Although Vukovich circumscribes his study to the Maoist period and after, China and Orientalism would have benefited from a deeper inquiry into the historical roots of the trope of China’s “becoming-the-same.” While he convincingly argues that this trope has become dominant within our neoliberal, post-Cold War present, it is also the case that ideas about China’s prospective homogenization with the West have had a strong and enduring place in U.S. discourse, arguably more explicitly than in the French civilizing mission briefly mentioned in the book (5). This idea was at the core of the turn-of-the-twentieth-century American missionary enterprise (that the heathen Chinese could eventually, with proper white-Christian guidance, become modern, rational, capitalist subjects). It was also a notion deftly promoted at midcentury to a U.S. audience by Guomindang spokespeople such as Soong May-ling, who found an eager mouthpiece in Henry Luce’s Time-Life empire. Moreover, becoming-the-same was also at the core of postwar modernization theory, with its denial of coevalness, explicit anti-communism, and expectation that, given proper conditions, recently decolonized populations could one day catch up with the First World.
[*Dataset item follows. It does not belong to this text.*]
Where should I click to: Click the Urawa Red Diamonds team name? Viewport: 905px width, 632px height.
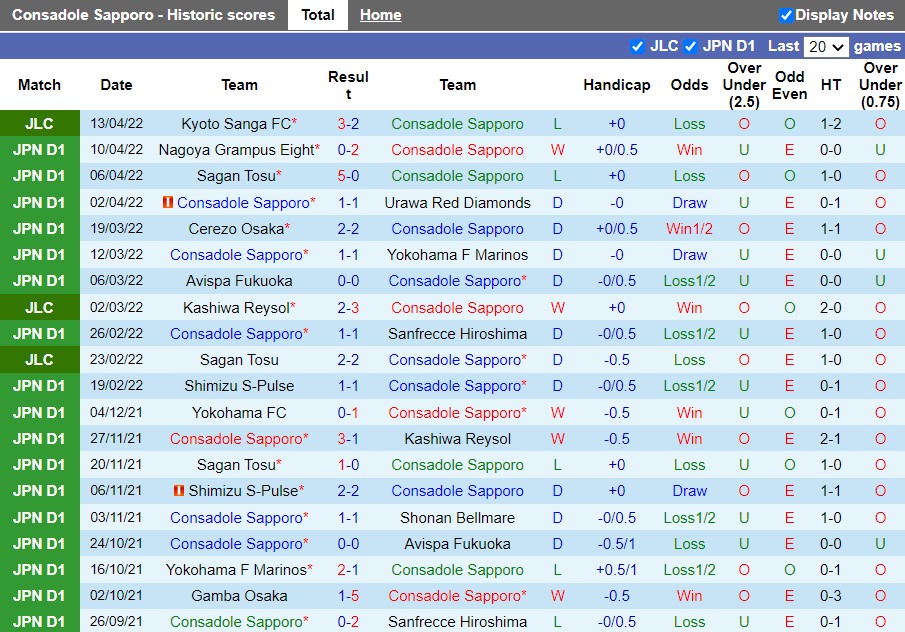pos(457,202)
Though Vukovich raises this latter point, he might have more directly addressed the fact that becoming-sameness appeared during the Cold War and well before, and how we should account for the dominance of this trope at different points in time.

Finally, even though Vukovich does not confine his study to American scholarship or cultural production, since many of his examples are drawn from the U.S. context his book could have benefited from a more substantive engagement with extant literature on American orientalism, including works by Christina Klein, Karen Leong, and Mari Yoshihara. This would not only have created a welcome bridge between China Studies and American/Asian-American Studies, but would have illuminated links within Sinological-orientalism’s “system of dispersion”–such as the popular-cultural mediations between Don DeLillo and academic writing about Maoism. These issues aside, China and Orientalism constitutes a challenging and illuminating book that will hopefully be read and discussed widely.

Maggie Clinton
Middlebury College


Notes:

[ 1 ] James C. Scott, “Tyranny of the Ladle.” The London Review of Books 34 no. 23 (Dec. 6, 2012), 21.